#### [Data]
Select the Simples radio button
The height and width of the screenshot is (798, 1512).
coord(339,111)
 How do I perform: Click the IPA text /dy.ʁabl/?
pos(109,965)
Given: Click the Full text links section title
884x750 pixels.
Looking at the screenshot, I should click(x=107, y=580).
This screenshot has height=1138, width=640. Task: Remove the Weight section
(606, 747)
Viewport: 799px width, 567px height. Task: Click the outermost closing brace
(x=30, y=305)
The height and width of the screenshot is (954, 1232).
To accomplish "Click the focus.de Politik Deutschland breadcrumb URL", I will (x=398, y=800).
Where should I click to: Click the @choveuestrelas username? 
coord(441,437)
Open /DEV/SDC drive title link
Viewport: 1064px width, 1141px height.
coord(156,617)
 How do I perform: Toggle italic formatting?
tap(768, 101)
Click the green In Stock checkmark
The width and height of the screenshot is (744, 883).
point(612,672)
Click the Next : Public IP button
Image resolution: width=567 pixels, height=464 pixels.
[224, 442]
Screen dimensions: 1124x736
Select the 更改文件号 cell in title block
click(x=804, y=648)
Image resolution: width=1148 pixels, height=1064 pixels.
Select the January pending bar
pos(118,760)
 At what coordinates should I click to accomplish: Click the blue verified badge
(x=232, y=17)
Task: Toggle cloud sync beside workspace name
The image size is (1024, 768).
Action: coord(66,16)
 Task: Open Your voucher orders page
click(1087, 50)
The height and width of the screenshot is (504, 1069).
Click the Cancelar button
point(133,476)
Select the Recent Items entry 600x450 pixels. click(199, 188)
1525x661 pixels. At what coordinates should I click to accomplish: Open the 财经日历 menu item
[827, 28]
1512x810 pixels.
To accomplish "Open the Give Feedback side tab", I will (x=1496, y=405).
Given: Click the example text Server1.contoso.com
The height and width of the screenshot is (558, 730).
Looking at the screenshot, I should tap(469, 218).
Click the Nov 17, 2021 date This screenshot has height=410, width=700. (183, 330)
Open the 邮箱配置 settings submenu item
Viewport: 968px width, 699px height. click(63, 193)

#### [Directions for this task]
Write out the lines above exactly, but only from the one containing "Viewport: 1064px width, 1141px height." through the last one.

#### [Solved exercise]
Viewport: 1064px width, 1141px height.
coord(156,617)
 How do I perform: Toggle italic formatting?
tap(768, 101)
Click the green In Stock checkmark
The width and height of the screenshot is (744, 883).
point(612,672)
Click the Next : Public IP button
Image resolution: width=567 pixels, height=464 pixels.
[224, 442]
Screen dimensions: 1124x736
Select the 更改文件号 cell in title block
click(x=804, y=648)
Image resolution: width=1148 pixels, height=1064 pixels.
Select the January pending bar
pos(118,760)
 At what coordinates should I click to accomplish: Click the blue verified badge
(x=232, y=17)
Task: Toggle cloud sync beside workspace name
The image size is (1024, 768).
Action: coord(66,16)
 Task: Open Your voucher orders page
click(1087, 50)
The height and width of the screenshot is (504, 1069).
Click the Cancelar button
point(133,476)
Select the Recent Items entry 600x450 pixels. click(199, 188)
1525x661 pixels. At what coordinates should I click to accomplish: Open the 财经日历 menu item
[827, 28]
1512x810 pixels.
To accomplish "Open the Give Feedback side tab", I will (x=1496, y=405).
Given: Click the example text Server1.contoso.com
The height and width of the screenshot is (558, 730).
Looking at the screenshot, I should tap(469, 218).
Click the Nov 17, 2021 date This screenshot has height=410, width=700. (183, 330)
Open the 邮箱配置 settings submenu item
Viewport: 968px width, 699px height. click(63, 193)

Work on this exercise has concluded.